Except when the chip shortage came, PI 4’s were very expensive just for the board, and are only now coming down in price, probably mostly because they introduced the PI 5. Well lets look at the economics of it… A PI5 board alone is selling for about $100 on Amazon. To use it as a general purpose computer, you need to add a case, a power supply and active cooling (PI 4 got by with just a fan, the 5 seems to need more elaborate cooling) .. so the power supply costs about $20, and the case plus cooling costs about $25… You have to add a micro SD card to this, pick a size, so we’re looking at about $150ish for a PI computer, and that’s without a monitor, keyboard and mouse — in some applications I run headless anyways.

I was about to put in an order for one, because lately I’ve been designing and building my own microcontroller boards, and frankly, I risk, due to my inexperience, blowing out a USB port on my expensive laptop if I plug it in and have something wrong in the wiring. So I figured, hey, buy a cheap Raspberry PI system and you only risk blowing out a port on a $100 computer board.

Well If all I want to do is run the PI as a terminal emulator to my boards, that’s fine, and probably I could get PlatformIO running on it and I can do Arduino sketch development right on the PI… but as I have advanced in things, I see I’m leaving Arduino land and I want to run more serious IDEs from chip makers themselves. For instance Microchip’s MPLAB X, which will run on linux, but not on a PI.

That got me looking for what very cheap PC could I buy instead of a PI, and I found, on Amazon, a $155 Intel N95 based computer. It’s about as long as a PI enclosure width wise, and depth is about twice a PI enclosure. so still a tiny single board computer, that has all the IO and video ports a PI has, plus USB-C, and like a real computer, it comes in a case, with a power supply and whatever cooling it needs, there are notable advantages over a PI 5. First it is an x86-64 machine, comes with Windows 11 installed and of course will run Linux if you want. Second, it has a real 512 gig SSD, as opposed to running off a micro sd card like a PI, and has 16 gigs of ram installed (upgradable), wheras the PI 5 seems to max out at 8 Gigs.

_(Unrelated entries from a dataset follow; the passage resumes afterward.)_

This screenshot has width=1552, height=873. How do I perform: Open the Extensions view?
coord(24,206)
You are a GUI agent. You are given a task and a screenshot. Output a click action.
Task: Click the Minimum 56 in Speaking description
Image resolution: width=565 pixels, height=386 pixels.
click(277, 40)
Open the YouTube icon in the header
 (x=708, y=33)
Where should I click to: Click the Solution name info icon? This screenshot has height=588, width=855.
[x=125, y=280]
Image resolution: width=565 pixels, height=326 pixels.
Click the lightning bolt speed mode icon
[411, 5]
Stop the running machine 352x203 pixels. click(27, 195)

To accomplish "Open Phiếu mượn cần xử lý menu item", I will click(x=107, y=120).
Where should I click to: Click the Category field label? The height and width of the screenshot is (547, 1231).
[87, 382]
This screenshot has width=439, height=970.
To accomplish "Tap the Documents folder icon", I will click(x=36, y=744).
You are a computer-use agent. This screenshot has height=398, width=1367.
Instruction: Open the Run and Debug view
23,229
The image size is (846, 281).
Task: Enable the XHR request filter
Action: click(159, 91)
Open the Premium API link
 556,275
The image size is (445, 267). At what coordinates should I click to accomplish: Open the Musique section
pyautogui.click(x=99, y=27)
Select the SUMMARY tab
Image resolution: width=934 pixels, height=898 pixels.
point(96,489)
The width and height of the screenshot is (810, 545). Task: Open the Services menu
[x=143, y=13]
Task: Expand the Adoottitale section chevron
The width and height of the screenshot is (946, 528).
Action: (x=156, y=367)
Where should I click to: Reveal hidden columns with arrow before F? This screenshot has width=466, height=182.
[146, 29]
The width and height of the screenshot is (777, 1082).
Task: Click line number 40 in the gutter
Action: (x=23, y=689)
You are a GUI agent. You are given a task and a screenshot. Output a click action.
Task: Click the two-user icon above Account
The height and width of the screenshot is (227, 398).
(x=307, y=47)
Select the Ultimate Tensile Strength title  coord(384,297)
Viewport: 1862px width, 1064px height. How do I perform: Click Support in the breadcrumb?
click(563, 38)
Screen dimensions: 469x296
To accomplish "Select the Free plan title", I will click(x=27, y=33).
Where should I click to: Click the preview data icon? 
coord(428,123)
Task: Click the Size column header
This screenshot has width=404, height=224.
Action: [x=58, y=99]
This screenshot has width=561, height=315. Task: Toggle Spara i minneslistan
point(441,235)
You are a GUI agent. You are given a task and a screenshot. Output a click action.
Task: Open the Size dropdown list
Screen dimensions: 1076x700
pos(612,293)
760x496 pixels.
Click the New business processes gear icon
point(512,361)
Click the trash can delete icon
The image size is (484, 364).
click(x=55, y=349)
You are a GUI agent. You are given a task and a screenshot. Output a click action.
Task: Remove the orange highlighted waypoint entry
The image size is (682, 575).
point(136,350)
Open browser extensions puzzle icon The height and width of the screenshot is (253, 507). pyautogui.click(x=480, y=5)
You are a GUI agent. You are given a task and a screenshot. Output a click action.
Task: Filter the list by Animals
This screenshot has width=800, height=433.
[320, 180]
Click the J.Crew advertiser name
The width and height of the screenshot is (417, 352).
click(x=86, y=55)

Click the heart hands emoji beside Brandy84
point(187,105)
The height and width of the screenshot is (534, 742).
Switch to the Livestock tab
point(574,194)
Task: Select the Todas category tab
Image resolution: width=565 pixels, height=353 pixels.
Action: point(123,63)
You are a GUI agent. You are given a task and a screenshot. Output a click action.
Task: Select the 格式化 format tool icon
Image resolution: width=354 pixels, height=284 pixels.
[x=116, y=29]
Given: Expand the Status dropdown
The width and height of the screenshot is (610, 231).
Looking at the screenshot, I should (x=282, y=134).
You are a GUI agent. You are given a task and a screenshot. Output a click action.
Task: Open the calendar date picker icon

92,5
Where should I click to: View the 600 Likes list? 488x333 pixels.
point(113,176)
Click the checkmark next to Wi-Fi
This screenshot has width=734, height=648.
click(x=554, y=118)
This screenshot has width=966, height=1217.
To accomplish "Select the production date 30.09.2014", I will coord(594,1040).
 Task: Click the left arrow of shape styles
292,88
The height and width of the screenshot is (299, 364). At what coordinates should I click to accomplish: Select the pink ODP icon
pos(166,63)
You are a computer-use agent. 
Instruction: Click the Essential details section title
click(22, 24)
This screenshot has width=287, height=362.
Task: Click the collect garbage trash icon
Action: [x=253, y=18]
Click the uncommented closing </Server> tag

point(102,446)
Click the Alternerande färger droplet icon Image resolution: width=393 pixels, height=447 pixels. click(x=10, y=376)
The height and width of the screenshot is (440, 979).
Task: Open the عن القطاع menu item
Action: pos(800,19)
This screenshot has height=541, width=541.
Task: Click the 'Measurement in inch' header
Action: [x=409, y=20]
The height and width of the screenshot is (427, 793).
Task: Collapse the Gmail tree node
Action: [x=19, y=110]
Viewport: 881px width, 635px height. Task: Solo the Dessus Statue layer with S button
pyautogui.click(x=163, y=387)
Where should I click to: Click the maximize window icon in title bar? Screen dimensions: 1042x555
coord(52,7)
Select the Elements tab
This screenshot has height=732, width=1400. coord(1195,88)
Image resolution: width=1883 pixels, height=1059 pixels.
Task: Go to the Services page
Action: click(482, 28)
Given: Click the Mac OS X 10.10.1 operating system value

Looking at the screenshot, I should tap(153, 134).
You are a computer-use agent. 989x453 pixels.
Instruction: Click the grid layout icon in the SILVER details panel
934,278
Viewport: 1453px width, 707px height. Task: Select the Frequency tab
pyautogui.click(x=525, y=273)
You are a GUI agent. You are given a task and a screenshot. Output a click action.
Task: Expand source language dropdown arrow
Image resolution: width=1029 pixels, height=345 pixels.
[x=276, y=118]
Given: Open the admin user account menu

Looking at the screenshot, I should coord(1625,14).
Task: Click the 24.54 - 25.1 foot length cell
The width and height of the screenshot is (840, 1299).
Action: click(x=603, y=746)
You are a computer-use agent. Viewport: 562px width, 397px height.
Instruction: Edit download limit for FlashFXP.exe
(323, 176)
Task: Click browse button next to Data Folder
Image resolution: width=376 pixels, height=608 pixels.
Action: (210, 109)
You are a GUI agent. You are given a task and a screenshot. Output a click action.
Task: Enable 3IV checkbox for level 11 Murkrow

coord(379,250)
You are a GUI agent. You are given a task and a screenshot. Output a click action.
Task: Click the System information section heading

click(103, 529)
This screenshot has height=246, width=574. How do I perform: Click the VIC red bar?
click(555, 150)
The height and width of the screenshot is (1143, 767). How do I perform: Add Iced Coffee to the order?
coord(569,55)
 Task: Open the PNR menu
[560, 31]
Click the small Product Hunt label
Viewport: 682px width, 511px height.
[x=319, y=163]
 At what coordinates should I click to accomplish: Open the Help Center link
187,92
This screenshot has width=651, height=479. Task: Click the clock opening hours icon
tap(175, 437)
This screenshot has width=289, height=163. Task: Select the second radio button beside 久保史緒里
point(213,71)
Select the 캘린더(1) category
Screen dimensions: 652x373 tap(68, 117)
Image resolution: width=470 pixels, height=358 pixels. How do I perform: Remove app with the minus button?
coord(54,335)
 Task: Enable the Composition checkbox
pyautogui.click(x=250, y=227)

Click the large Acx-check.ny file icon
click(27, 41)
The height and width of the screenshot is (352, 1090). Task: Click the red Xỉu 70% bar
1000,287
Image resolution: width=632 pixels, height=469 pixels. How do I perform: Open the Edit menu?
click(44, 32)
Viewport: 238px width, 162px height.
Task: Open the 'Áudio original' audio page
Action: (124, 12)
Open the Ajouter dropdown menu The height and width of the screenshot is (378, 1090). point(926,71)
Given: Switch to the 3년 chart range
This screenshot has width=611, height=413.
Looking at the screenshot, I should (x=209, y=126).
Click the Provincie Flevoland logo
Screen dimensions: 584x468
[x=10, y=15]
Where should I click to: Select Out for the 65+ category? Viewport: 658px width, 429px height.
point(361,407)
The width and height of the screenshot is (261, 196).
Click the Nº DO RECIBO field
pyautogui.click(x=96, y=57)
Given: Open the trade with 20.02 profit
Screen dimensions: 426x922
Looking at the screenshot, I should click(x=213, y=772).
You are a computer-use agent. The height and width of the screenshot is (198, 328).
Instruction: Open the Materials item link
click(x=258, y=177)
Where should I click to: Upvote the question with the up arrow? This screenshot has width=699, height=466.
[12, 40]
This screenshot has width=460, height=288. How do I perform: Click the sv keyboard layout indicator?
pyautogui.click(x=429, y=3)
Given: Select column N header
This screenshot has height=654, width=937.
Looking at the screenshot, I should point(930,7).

So price wise, there’s no reason now to buy a Raspberry PI system, and performance wise, well I’ve set mine up, installed the IDE I will be using, and found for sure it blows away a PI 4 performance wise, (I don’t know about vs a PI 5, I don’t have one).

The only reason I thought a PI could still have an advantage is that you can run a PI off a battery… But this N95 machine has a DC input jack on it, and the wall wart that comes with it is only 12v 3a. So hey… no problem running that off a 12 volt battery.